Exercise data:
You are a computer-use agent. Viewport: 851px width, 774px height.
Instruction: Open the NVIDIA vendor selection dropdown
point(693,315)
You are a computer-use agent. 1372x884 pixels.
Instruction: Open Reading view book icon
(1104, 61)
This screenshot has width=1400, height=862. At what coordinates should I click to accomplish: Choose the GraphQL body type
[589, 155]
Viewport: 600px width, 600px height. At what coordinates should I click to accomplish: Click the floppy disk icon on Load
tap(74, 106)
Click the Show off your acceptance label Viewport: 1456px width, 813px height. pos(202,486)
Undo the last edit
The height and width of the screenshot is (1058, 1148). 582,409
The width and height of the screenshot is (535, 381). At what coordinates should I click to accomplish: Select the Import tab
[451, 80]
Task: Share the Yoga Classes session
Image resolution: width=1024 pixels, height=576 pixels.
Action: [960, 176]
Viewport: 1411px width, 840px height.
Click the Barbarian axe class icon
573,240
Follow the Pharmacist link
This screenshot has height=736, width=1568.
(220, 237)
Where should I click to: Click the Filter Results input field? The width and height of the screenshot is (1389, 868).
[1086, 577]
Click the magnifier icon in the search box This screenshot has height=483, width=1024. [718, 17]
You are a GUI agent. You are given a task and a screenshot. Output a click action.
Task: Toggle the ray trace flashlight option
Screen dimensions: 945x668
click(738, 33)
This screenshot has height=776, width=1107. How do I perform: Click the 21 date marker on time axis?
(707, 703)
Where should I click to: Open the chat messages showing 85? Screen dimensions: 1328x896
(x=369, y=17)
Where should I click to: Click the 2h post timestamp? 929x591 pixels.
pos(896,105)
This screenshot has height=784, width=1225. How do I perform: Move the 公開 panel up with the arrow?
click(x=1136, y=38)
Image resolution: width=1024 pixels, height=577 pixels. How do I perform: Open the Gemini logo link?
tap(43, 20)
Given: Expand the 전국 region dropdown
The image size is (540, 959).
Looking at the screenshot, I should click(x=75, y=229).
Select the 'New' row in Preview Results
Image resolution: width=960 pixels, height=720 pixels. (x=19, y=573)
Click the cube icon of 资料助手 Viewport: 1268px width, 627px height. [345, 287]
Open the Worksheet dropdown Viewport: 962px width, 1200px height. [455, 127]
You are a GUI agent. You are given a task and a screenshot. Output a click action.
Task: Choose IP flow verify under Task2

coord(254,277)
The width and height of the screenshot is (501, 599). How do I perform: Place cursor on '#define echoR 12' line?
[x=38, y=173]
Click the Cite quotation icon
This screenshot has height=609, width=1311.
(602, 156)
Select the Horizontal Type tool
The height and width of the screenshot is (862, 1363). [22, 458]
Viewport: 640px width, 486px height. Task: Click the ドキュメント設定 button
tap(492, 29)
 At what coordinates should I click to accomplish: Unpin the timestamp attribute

Work instruction: Lines from the first one above through the line containing "Task: Share the Yoga Classes session" are to be retyped exactly, both included, and nothing more.

Task solution:
You are a computer-use agent. Viewport: 851px width, 774px height.
Instruction: Open the NVIDIA vendor selection dropdown
point(693,315)
You are a computer-use agent. 1372x884 pixels.
Instruction: Open Reading view book icon
(1104, 61)
This screenshot has width=1400, height=862. At what coordinates should I click to accomplish: Choose the GraphQL body type
[589, 155]
Viewport: 600px width, 600px height. At what coordinates should I click to accomplish: Click the floppy disk icon on Load
tap(74, 106)
Click the Show off your acceptance label Viewport: 1456px width, 813px height. pos(202,486)
Undo the last edit
The height and width of the screenshot is (1058, 1148). 582,409
The width and height of the screenshot is (535, 381). At what coordinates should I click to accomplish: Select the Import tab
[451, 80]
Task: Share the Yoga Classes session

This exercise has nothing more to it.